# Watching old records on 501



## Hawthorne Cinema (Oct 6, 2008)

I have been a Dish customer for more that a dozen years. My first receiver was a Dishplayer and I got it at a time when I could do my own install. I loved the keyboard and UI but not the glitches that thing had. It seemed that as soon as the glitches disappeared, they discontinued it. I recorded the Columbia disaster with it as it happened and I can still access the programs that were recorded on it. When Dish phased out the Dishplayer it was replaced with a 501. Now the 501 has been replaced with a VIP722. Before I removed the 501 from my account I disconnected it from the satellite. At that time I still had access to my programs recorded on the 501. At some point since then I was having trouble with the satellite signal on my vip722 so I hooked up my 501 to test the satellite signal strength.(ended up being a bad lnb) Now I cannot watch the programs on my 501s dvr.

I called dish support yesterday and explained that I had a 501 that I wanted to watch the programs on the DVR that I recorded while it was active on my account. I explained that I did not want to watch live programs or record anything else. I only wanted access to my programs on my receiver.
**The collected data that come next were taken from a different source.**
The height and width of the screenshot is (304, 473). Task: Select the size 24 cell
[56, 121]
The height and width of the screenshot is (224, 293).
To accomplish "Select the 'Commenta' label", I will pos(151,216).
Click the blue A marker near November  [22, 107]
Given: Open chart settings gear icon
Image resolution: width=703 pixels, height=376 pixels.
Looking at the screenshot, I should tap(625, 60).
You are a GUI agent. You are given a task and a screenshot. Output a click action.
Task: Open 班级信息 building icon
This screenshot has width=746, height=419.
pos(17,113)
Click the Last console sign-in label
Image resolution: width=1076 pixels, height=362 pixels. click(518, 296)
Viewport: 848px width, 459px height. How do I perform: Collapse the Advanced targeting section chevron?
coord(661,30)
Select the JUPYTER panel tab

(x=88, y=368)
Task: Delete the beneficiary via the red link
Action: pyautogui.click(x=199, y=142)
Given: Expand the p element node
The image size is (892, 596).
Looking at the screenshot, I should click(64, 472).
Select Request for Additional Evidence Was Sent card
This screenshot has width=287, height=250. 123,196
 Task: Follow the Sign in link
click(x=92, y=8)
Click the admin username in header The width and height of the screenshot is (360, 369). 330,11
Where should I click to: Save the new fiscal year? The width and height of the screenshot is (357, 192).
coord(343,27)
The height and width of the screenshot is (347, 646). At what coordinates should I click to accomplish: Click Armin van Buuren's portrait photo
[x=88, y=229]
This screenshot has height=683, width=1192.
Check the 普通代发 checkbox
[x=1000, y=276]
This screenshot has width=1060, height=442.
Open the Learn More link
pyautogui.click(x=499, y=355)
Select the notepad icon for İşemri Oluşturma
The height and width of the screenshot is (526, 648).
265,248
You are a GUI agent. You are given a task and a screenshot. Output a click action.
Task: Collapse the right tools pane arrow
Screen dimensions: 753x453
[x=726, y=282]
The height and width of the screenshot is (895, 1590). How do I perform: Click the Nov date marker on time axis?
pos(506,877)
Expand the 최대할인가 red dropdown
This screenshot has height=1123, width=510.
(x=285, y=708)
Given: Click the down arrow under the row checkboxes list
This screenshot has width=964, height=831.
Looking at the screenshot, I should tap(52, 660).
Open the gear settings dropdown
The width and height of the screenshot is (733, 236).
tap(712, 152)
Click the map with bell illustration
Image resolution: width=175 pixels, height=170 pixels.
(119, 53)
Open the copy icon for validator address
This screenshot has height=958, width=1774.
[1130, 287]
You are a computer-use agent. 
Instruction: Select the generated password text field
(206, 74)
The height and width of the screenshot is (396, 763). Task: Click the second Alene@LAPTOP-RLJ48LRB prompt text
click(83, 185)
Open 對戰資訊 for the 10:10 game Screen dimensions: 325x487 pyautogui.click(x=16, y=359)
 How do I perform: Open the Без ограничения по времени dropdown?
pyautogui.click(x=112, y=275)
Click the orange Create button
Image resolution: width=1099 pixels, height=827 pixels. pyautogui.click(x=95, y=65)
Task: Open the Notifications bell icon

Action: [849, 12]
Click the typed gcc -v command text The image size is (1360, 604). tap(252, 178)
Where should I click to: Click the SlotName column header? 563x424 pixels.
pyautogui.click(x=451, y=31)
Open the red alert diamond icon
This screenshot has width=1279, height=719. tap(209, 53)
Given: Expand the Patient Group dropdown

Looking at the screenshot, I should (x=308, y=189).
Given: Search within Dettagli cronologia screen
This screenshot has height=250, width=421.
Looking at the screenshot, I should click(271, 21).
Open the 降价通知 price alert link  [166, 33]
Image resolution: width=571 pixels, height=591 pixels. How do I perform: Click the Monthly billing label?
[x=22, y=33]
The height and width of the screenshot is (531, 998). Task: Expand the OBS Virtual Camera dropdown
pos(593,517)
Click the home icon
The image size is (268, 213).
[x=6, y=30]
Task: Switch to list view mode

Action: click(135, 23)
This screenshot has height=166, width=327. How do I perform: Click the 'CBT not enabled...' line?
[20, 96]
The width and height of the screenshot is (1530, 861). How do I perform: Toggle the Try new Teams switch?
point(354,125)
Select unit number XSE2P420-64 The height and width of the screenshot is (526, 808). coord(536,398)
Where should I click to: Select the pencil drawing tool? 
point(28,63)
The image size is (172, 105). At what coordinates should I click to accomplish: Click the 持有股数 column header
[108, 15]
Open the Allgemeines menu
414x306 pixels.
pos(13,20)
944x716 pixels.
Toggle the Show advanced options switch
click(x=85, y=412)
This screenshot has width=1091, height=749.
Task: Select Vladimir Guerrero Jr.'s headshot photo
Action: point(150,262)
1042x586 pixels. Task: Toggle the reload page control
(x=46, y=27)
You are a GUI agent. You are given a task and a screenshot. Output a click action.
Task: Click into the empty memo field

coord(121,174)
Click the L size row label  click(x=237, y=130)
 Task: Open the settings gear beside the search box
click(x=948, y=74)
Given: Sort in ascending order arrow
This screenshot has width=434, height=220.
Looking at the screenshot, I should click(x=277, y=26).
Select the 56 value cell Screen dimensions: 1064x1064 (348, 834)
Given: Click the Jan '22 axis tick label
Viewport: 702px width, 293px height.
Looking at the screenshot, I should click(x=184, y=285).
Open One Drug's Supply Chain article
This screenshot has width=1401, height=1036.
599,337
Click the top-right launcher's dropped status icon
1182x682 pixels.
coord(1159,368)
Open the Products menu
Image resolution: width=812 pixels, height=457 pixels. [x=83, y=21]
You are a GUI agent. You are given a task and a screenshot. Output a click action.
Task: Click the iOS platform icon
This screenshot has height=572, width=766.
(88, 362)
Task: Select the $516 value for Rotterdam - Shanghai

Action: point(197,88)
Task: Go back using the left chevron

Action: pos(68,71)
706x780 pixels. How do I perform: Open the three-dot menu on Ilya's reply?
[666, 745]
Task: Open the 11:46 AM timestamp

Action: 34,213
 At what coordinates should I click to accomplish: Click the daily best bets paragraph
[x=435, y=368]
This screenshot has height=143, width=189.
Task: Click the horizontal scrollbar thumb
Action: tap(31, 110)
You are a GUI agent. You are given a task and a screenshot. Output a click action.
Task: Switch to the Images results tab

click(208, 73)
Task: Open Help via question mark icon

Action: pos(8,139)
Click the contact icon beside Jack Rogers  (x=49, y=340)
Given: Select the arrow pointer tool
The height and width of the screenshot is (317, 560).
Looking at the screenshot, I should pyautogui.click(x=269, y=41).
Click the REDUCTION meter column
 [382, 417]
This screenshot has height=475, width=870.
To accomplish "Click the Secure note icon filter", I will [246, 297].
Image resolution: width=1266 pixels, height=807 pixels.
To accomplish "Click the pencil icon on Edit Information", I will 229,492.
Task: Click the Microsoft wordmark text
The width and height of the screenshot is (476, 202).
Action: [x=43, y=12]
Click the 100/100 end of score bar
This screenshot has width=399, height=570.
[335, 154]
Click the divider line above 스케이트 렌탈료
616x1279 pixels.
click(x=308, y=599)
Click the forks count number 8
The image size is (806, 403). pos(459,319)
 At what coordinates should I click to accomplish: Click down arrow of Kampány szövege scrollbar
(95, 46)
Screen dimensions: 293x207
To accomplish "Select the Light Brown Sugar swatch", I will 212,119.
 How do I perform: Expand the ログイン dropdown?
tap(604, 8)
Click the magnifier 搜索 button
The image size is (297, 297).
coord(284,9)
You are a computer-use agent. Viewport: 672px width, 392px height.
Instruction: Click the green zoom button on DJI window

She put me on hold to research and when she came back she told me that she could not activate my 501 because it was discontinued and that the software was not compatible. I explained that I knew the 501 was discontinued because it cannot use mpeg4 compression and that is the reason it is not active on my account. I reiterated that I did not want to access to programming. I only wanted access to my recorded programs. She told me that there was no usb port on that particular receiver. I asked to be escalated to a senior tech.

The senior tech came on the line and I explained to him what I wanted. He told me that I would have to add the 501 to my account for $7 per month to watch my dvr. I told him that this receiver never had a DVR fee and I asked why do I have to pay a dvr fee to access the programs I recorded 5 years ago. He told my that the $7 was not a dvr fee but an additional receiver fee. I said I did not want an additional receiver, to watch programming with this receiver, or do anything with this receiver other than watch the programs I have recorded. We kept going in circles until I gave up.

How do I unlock my 501s DVR? Can the harddrive be removed and accessed via PC? It has P407, currently receiving signal from satellite, a blue card and I have a yellow one somewhere. This forum has helped many times in the past. Please help again.


----------



## P Smith (Jul 25, 2002)

well, there is Shadow watching any advice ... see posts at Yahoo group pvrexplorer


----------



## RBA (Apr 14, 2013)

You should have transferred it to a DVD before it was deactivated. If the senior tech was correct and he can add it to your account as an additional receiver for $7/mo. you may have an additional chance to save your programming. After you save it then deactivate and save the $7.


----------



## shadough (Dec 31, 2006)

It sounds odd, what are the messages or errors u get on the screen when u try to watch a recorded show? I know someteims receivers get stuck looking for a signal and the only work around is to hit the menu button in order to get into the recordings menu. My 721 has been disconnected for years but i've hooked it up to the satelites now an then and was still able to watch recordings.


----------